§ **Selected extract**
Runbook: 1. Check https://status.dev.azure.com — confirm Microsoft-side outage. 2. Continue working locally — all commits are safe in local .git/. 3. When restored: git push origin main 4. If Azure DevOps project deleted: restore from local clone (full history intact). 5. Long-term: push mirror to GitHub as secondary remote (see Appendix B).


Scenario F: Website Down (Plesk / equitrail.horse)

Symptoms: equitrail.horse returns error or blank page.

Impact: LOW — app functions fully without website. PRO purchase page affected.

Runbook: 1. Check if it's DNS: curl -I http://136.144.178.202 (direct IP) 2. If IP works but domain doesn't: DNS issue — check domain registrar DNS config. 3. If IP also fails: Plesk server issue — check Plesk control panel. 4. If blank page: 0-byte file issue — re-deploy: bash scripts/deploy_website.sh 5. Emergency: website static files are in website/ in git — can be hosted anywhere in minutes.

Nuclear fallback: Deploy website/ to Netlify/Vercel as temporary hosting in < 10 minutes.


Scenario G: Mac / Development Machine Lost or Stolen

Symptoms: Primary development machine unavailable.

Impact: HIGH for development velocity. No immediate user impact.

Runbook: 1. On any new Mac: brew install flutter git python3 2. Clone repo: git clone https://dev.azure.com/nossie/equitrail/_git/equitrail 3. Restore secrets from Oracle backup:

ssh equitrail@100.126.14.49
tar czf /tmp/equitrail-secrets.tar.gz ~/equitrail-backup/latest/
scp equitrail@100.126.14.49:/tmp/equitrail-secrets.tar.gz ~/
4. Restore Android keystore, credentials.env, google-services.json, GoogleService-Info.plist. 5. Run flutter pub get — development ready.

Time to full recovery: ~2 hours (Flutter install + restore + verify).


Scenario H: Discord Bot Down

Symptoms: Bot offline in Discord, onboarding not working, RouteHelper not responding.

Impact: LOW — app unaffected, community impacted.

Runbook: 1. SSH: ssh equitrail@100.126.14.49 2. Check status: systemctl --user status equitrail-bot 3. View logs: journalctl --user -u equitrail-bot -n 50 4. Restart: systemctl --user restart equitrail-bot 5. If crash loop: journalctl --user -u equitrail-bot -n 200 → fix code → deploy + restart 6. If Oracle server rebooted: loginctl enable-linger equitrail (run once to ensure auto-start)

§ **Data for review**

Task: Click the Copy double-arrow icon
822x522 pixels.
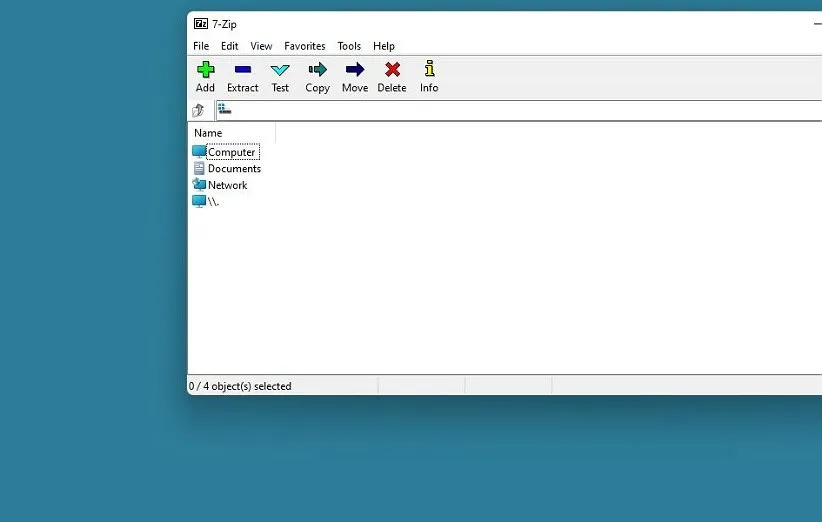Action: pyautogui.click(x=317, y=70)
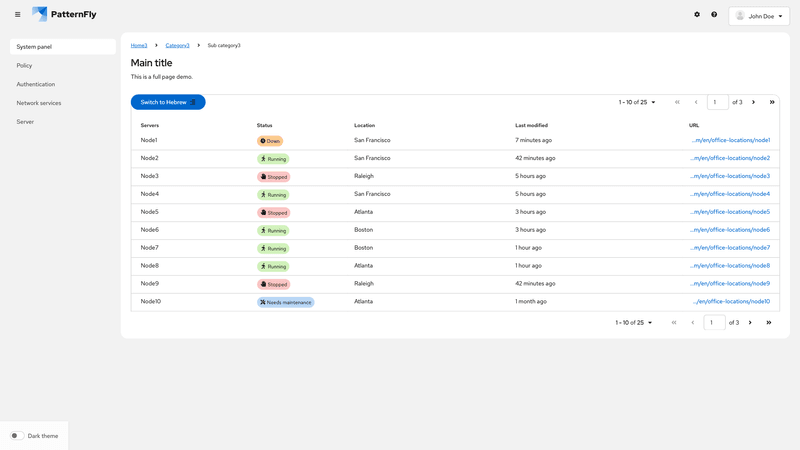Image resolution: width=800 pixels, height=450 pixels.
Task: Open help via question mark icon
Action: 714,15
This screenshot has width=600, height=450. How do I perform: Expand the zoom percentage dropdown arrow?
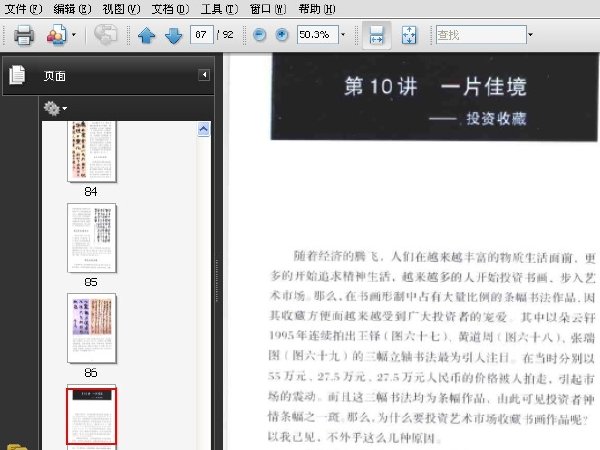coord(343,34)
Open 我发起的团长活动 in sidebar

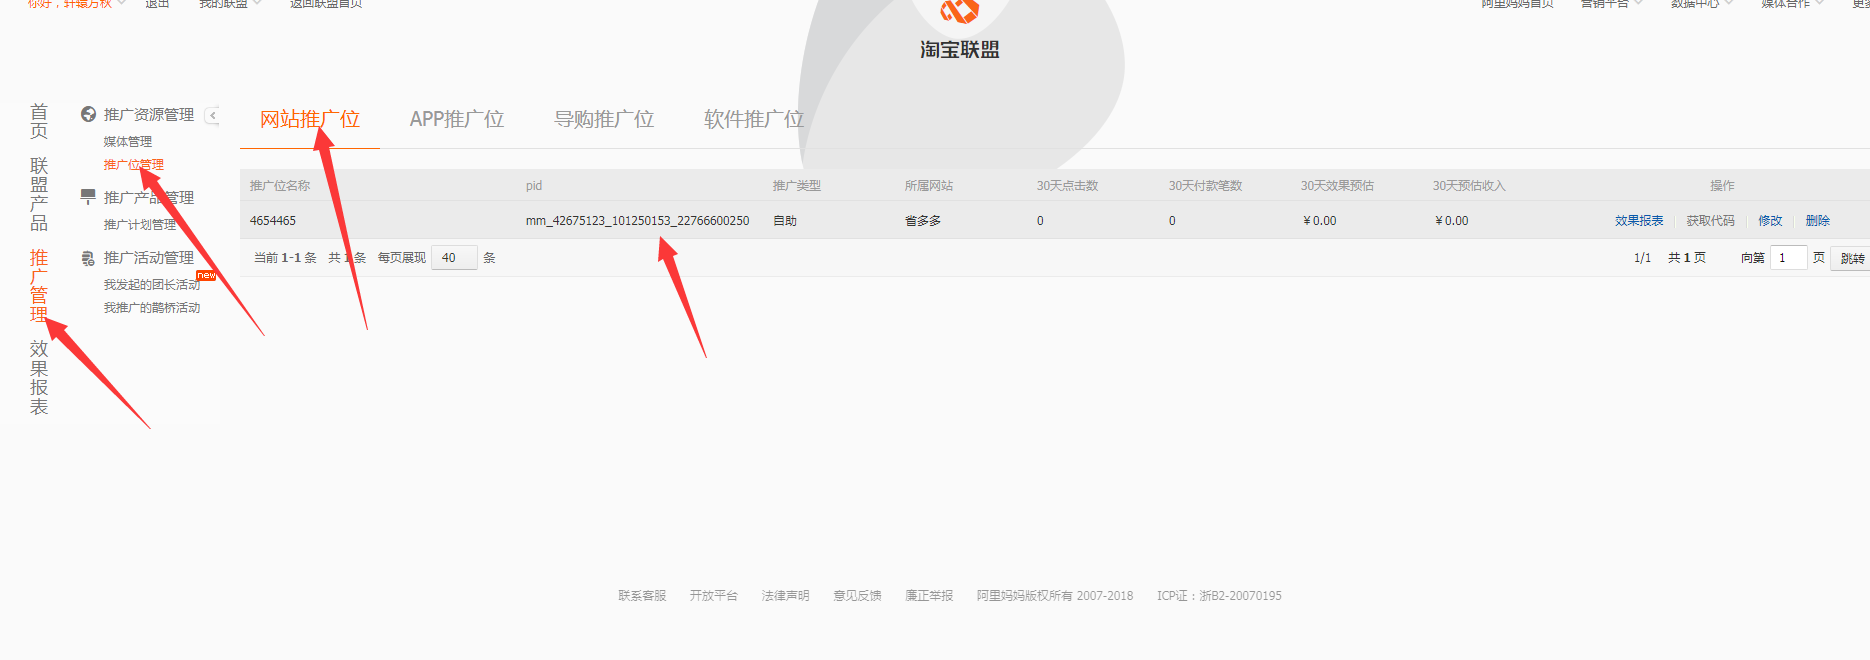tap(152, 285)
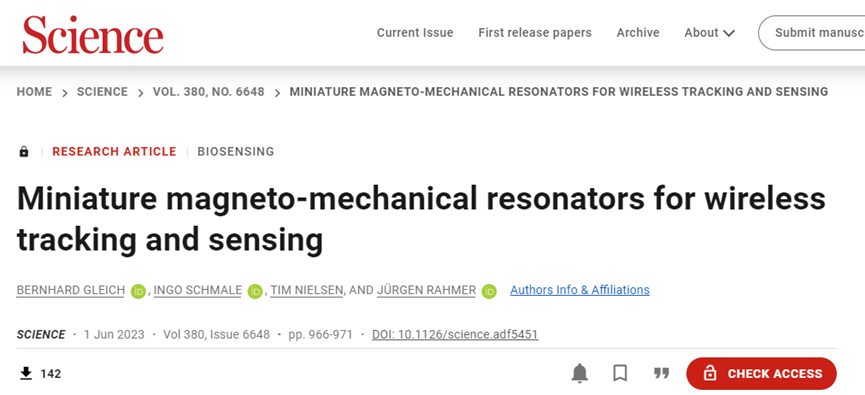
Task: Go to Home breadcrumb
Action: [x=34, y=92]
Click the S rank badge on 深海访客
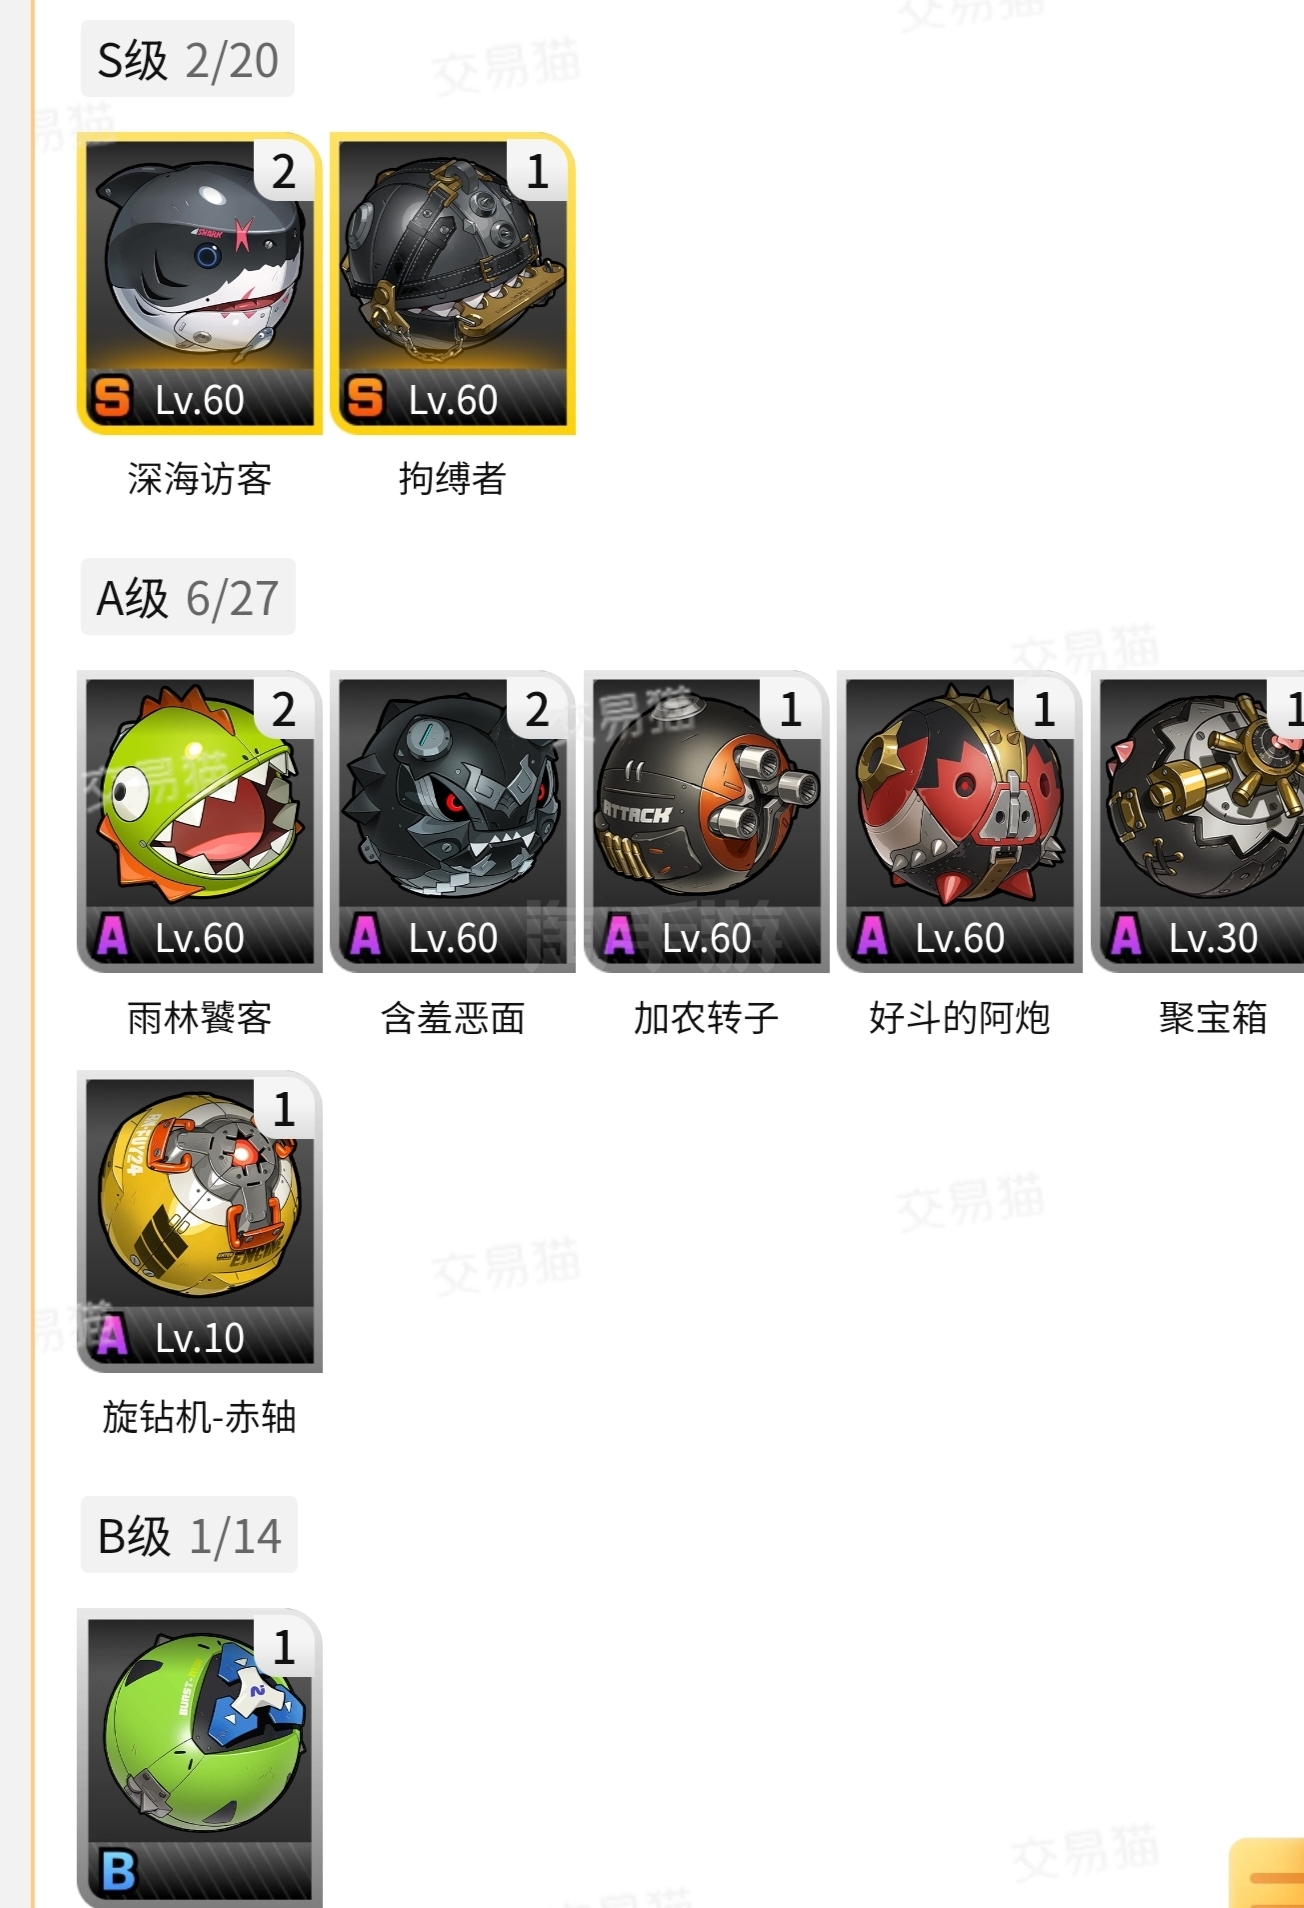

§ **What the task requires**
Answer these from the recovery runbook:
1. What command checks whether a website outage is a DNS problem?
2. What is the stated time to full recovery if the development machine is lost or stolen?
3. What command restarts the Discord bot?
The material plays no role in this exercise.

§ **Solved problem**
1. curl -I http://136.144.178.202
2. About 2 hours (Flutter install + restore + verify).
3. systemctl --user restart equitrail-bot